Soupçonné de vente illégale de cigarettes, Eric Garner est décédé après avoir été brutalement interpellé par des policiers et serré au cou par l’un des agents. Il est mort étouffé après avoir crié de manière répétée «Je ne peux pas respirer», une mort filmée et dont les images ont fait le tour du monde.

Des policiers ont également tué des Noirs non armés, dont Michael Brown, 18 ans, à Ferguson (Missouri, centre) en août, et le jeune Tamer Rice, âgé de 12 ans, à Cleveland (Ohio, nord) fin novembre.

Le maire de New York dénonce

Par ailleurs, le maire démocrate de New York a estimé dimanche que les bavures policières récentes aux États-Unis prenaient leurs racines dans «des siècles de racisme» dans le pays.
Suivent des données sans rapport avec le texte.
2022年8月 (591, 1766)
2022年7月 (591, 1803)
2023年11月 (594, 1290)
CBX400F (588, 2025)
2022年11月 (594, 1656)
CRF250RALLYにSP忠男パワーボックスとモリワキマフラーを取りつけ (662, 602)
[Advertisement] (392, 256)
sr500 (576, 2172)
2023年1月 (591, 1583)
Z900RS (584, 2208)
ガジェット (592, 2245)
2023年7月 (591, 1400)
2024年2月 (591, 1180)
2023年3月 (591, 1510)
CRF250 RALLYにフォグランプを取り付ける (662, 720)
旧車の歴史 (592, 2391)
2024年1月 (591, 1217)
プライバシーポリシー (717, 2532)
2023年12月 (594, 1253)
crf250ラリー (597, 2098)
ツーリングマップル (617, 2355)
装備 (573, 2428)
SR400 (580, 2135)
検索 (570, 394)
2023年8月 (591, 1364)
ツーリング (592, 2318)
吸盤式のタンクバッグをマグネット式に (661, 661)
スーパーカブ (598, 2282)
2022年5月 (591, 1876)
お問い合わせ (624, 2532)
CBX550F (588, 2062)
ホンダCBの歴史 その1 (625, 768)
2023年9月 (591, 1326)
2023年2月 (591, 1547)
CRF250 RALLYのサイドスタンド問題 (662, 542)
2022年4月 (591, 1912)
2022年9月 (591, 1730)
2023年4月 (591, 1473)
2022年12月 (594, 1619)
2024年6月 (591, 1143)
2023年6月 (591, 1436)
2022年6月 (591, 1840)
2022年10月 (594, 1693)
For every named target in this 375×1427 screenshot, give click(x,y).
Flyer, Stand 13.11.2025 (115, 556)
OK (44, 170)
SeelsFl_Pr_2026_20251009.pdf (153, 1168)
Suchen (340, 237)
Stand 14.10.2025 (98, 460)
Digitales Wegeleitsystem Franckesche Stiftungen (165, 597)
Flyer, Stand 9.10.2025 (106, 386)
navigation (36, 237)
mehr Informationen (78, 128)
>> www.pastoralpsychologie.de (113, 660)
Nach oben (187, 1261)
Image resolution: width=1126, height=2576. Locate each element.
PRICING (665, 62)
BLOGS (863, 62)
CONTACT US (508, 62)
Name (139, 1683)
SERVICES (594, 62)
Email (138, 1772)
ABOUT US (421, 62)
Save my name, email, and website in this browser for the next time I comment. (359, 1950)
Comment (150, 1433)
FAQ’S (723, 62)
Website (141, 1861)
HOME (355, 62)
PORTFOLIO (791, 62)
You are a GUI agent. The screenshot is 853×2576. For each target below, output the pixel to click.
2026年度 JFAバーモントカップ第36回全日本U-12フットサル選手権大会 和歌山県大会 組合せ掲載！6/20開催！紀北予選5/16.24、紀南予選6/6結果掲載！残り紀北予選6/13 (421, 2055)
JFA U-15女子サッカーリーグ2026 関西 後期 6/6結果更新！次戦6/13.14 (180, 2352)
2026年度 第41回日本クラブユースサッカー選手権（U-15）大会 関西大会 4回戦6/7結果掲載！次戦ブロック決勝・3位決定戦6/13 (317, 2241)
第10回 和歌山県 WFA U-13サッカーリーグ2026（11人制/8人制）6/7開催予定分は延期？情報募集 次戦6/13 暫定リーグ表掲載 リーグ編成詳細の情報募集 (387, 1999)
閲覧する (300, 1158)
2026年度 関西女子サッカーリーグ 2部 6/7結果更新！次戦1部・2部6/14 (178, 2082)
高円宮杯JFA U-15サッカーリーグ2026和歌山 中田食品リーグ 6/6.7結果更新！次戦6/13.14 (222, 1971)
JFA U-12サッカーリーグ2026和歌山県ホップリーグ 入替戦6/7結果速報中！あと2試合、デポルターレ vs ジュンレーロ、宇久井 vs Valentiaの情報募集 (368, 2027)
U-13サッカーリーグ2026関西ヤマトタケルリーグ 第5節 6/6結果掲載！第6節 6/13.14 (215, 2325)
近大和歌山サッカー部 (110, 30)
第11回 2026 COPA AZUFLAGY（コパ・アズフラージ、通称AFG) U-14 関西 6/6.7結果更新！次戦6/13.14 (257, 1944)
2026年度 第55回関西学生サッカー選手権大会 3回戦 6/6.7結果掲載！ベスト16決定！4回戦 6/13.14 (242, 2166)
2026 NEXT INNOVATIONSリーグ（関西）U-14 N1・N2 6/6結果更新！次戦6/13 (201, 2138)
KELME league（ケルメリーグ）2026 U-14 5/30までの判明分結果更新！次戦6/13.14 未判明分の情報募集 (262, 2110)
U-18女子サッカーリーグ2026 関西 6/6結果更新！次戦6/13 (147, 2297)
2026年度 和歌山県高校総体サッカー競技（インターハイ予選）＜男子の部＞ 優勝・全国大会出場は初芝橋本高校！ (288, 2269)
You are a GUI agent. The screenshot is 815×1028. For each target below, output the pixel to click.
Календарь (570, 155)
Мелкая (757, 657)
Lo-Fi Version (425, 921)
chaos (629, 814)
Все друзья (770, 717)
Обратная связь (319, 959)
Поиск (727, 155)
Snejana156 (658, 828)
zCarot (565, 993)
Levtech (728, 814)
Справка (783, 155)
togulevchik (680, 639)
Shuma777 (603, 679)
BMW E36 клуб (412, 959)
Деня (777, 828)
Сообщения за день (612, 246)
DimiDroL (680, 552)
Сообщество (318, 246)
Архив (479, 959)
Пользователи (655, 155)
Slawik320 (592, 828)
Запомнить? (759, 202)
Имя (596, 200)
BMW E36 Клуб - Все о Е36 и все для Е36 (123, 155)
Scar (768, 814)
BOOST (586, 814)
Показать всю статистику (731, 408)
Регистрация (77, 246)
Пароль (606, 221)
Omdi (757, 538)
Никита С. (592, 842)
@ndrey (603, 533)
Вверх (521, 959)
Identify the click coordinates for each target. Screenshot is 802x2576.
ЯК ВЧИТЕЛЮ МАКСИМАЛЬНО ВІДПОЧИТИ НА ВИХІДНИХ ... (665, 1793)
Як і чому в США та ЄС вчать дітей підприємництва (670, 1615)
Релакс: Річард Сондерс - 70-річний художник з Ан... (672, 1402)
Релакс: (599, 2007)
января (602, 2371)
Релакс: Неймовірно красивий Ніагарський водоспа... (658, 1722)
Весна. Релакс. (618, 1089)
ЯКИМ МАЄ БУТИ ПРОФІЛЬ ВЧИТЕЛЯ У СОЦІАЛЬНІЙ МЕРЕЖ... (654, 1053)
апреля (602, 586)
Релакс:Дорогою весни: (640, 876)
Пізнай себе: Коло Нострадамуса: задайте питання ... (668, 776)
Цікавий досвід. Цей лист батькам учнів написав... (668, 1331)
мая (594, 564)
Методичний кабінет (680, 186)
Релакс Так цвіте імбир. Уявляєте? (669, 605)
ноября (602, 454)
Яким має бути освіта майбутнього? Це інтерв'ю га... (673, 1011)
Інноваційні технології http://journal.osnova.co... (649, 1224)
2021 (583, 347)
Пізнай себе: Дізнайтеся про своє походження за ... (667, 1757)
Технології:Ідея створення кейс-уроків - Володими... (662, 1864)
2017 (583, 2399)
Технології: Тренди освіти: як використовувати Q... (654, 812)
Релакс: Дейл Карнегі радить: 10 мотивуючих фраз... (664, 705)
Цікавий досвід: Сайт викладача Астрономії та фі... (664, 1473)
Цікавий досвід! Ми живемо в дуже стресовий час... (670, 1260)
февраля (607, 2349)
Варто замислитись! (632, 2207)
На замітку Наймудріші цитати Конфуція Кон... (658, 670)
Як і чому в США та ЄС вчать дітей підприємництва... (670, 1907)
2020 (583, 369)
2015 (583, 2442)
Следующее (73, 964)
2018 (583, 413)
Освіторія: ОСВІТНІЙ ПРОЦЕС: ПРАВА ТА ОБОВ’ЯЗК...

«Le problème est systémique et nous devons parler franchement des dynamiques raciales de notre histoire», a dit Bill de Blasio sur la chaîne ABC. «Notre police nous protège, et pourtant nous constatons des problèmes depuis des décennies, il y a une histoire de siècles de racisme qui expliquent cette réalité».

«On peut dépasser cela, et à New York, une nouvelle formation pour l’ensemble des policiers va faire la différence», a-t-il souligné.

Le maire de New York, qui est blanc et dont l’épouse et les enfants sont noirs, a été critiqué par un syndicat de policiers de New York après avoir expliqué qu’il avait éduqué son fils, Dante, en l’avertissant des «dangers» potentiels en cas d’interaction avec la police.

«C’est différent avec un enfant blanc, c’est la réalité de ce pays», a justifié dimanche Bill de Blasio.

«Avec Dante, mon fils, très tôt nous lui avons dit: 'écoute, si un policier t’interpelle, fais tout ce qu’il te demande, ne fais pas de gestes brusques, n’essaie pas de prendre ton portable' Car nous savions, hélas, que ces gestes ont plus de risques d’être mal interprétés pour un jeune homme de couleur», a dit le maire.

«On ne peut pas ignorer le fait qu’il y a un problème, après les incidents du Missouri, de Cleveland dans l’Ohio, et à New York en l’espace de quelques semaines», a martelé Bill de Blasio.